▶ [WORK ORDER] Everything from the line that contains "This screenshot has height=364, width=660." to the end of the data below is to be reproduced verbatim; leave all else out.

════════════════

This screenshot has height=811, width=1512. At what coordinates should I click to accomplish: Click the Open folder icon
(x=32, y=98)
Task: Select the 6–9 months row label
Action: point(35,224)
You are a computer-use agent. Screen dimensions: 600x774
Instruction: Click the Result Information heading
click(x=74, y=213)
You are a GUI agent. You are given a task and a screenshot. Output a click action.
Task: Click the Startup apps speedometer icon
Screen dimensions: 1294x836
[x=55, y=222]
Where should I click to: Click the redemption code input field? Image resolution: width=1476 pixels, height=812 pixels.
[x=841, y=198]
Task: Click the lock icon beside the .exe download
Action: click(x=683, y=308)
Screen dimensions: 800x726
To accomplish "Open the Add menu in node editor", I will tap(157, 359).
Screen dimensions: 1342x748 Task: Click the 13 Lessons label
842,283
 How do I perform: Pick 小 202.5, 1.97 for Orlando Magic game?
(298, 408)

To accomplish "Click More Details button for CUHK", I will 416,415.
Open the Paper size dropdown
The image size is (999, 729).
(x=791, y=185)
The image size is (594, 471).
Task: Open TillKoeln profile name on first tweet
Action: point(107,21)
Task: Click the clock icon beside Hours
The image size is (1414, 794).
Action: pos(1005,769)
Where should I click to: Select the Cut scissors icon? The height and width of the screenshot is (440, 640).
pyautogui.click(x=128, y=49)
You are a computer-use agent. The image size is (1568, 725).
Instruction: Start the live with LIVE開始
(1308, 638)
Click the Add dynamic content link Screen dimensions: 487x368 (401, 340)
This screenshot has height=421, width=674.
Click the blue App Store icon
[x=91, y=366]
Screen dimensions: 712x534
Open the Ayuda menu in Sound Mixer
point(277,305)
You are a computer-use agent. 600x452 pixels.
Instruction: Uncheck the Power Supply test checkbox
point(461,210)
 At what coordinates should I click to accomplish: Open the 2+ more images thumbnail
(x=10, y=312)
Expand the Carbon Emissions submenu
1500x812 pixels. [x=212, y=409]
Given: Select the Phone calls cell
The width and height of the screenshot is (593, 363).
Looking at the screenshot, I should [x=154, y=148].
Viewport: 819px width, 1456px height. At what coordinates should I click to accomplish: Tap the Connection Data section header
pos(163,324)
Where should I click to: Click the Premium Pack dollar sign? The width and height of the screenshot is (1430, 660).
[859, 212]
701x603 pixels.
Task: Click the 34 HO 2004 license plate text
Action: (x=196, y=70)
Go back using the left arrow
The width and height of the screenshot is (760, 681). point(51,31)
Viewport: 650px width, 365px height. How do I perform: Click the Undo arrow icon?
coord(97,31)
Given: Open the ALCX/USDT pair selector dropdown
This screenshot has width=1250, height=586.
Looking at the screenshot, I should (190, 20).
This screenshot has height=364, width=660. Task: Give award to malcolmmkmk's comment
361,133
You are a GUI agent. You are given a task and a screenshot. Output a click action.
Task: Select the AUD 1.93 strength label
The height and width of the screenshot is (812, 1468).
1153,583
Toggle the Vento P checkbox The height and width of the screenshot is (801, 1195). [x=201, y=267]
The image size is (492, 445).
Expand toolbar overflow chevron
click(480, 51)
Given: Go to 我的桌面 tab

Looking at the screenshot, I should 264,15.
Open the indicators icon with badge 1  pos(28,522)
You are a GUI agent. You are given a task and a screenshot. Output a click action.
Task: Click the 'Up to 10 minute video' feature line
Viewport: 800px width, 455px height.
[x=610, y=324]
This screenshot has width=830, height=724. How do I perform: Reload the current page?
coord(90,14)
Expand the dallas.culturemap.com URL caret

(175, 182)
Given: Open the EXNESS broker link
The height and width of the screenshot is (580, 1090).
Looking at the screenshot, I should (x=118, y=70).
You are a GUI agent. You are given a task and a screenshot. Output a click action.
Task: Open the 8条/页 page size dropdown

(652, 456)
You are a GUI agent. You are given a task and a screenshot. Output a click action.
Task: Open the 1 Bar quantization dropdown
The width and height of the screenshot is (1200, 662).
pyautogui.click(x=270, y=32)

════════════════

▶ [EXERCISE ANSWER]
This screenshot has height=364, width=660. Task: Give award to malcolmmkmk's comment
361,133
You are a GUI agent. You are given a task and a screenshot. Output a click action.
Task: Select the AUD 1.93 strength label
The height and width of the screenshot is (812, 1468).
1153,583
Toggle the Vento P checkbox The height and width of the screenshot is (801, 1195). [x=201, y=267]
The image size is (492, 445).
Expand toolbar overflow chevron
click(480, 51)
Given: Go to 我的桌面 tab

Looking at the screenshot, I should 264,15.
Open the indicators icon with badge 1  pos(28,522)
You are a GUI agent. You are given a task and a screenshot. Output a click action.
Task: Click the 'Up to 10 minute video' feature line
Viewport: 800px width, 455px height.
[x=610, y=324]
This screenshot has width=830, height=724. How do I perform: Reload the current page?
coord(90,14)
Expand the dallas.culturemap.com URL caret

(175, 182)
Given: Open the EXNESS broker link
The height and width of the screenshot is (580, 1090).
Looking at the screenshot, I should (x=118, y=70).
You are a GUI agent. You are given a task and a screenshot. Output a click action.
Task: Open the 8条/页 page size dropdown

(652, 456)
You are a GUI agent. You are given a task and a screenshot. Output a click action.
Task: Open the 1 Bar quantization dropdown
The width and height of the screenshot is (1200, 662).
pyautogui.click(x=270, y=32)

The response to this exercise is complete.